- IOC code: CRC
- NOC: Olympic Committee of Costa Rica
- Website: www.concrc.org (in Spanish)

in Salt Lake City, Utah
- Competitors: 1 man in 1 sport
- Flag bearer: N/A (did not participate in Parade of Nations)
- Medals: Gold 0 Silver 0 Bronze 0 Total 0

Winter Olympics appearances (overview)
- 1980; 1984; 1988; 1992; 1994–1998; 2002; 2006; 2010–2026;

= Costa Rica at the 2002 Winter Olympics =

Costa Rica was represented at the 2002 Winter Olympics in Salt Lake City, Utah, United States by the Olympic Committee of Costa Rica.

In total, one athlete – Arturo Kinch – represented Costa Rica in cross-country skiing. He contested two events and recorded his best finish (67th) in the men's sprint.

==Background==
Costa Rica had become regular competitors at the Winter Olympics following their debut at the 1980 Winter Olympics in Lake Placid, New York, United States. However, they missed the 1994 Winter Olympics in Lillehammer, Norway and the 1998 Winter Olympics in Nagano, Japan. The 2002 Winter Olympics would be their fifth appearance at a Winter Olympics.

Costa Rica did not have a flag bearer at the 2002 Winter Olympics as they did not take part in the opening ceremony.

==Competitors==
In total, one athlete represented Costa Rica at the 2002 Winter Olympics in Salt Lake City, Utah, United States across one sport.

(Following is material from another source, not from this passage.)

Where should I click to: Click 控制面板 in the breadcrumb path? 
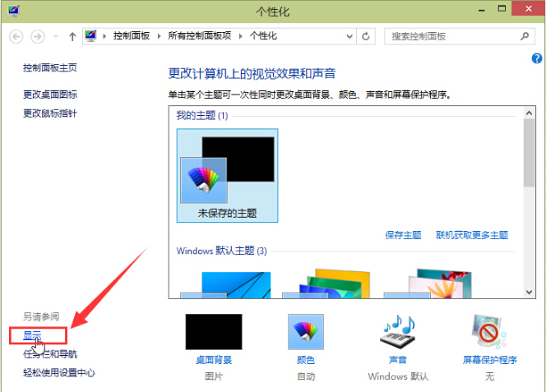coord(132,36)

| Sport | Men | Women | Total |
|---|---|---|---|
| Cross-country skiing | 1 | 0 | 0 |
| Total | 1 | 0 | 1 |

==Cross-country skiing==

In total, one Costa Rican athlete participated in the cross-country skiing events – Arturo Kinch in the men's sprint and the men's 2 x 10 km pursuit.

The cross-country skiing events took place at Soldier Hollow in Wasatch Mountain State Park, Utah, United States from 9 to 23 February 2002.

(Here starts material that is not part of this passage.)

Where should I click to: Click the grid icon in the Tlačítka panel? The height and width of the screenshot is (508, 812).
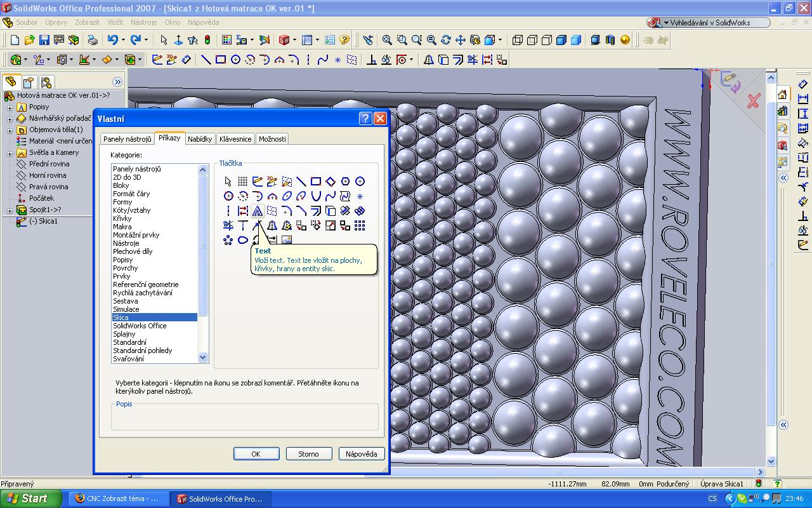coord(243,182)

The men's sprint took place on 19 February 2002. Kinch completed the qualifying round in four minutes 22.72 seconds. He did not advance to the quarter-finals and finished 67th overall.

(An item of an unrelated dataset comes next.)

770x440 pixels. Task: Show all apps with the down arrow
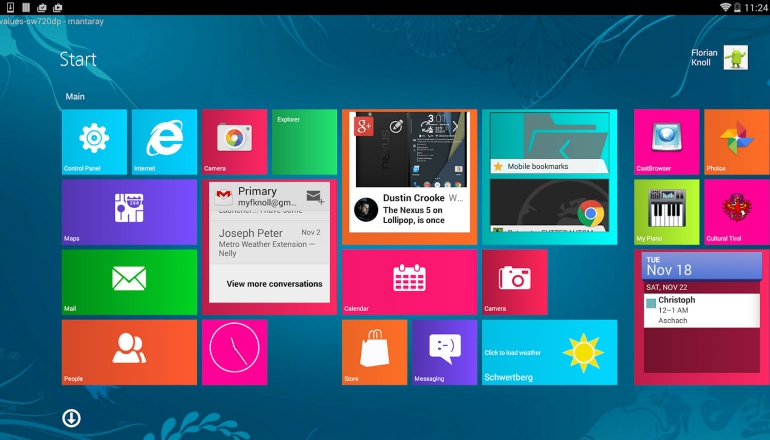tap(71, 418)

| Athlete | Qualifying round |  | Quarter finals |  | Semi finals |  | Finals |  |
| Time | Rank | Time | Rank | Time | Rank | Time | Final rank |
| Arturo Kinch | 4:22.72 | 67 | did not advance |  |  |  |  |  |

The men's 2 x 10 km pursuit took place on 14 February 2002. Kinch completed the 10 km classical in a time of 41 minutes 30.5 seconds. He did not advance to the 10 km freestyle and finished 78th overall.

| Athlete | 10 km C |  | 10 km F pursuit^{1} |  |
| Time | Rank | Time | Final rank |
| Arturo Kinch | 41:30.5 | 78 | did not advance |  |

^{1} Starting delay based on 10 km C. results.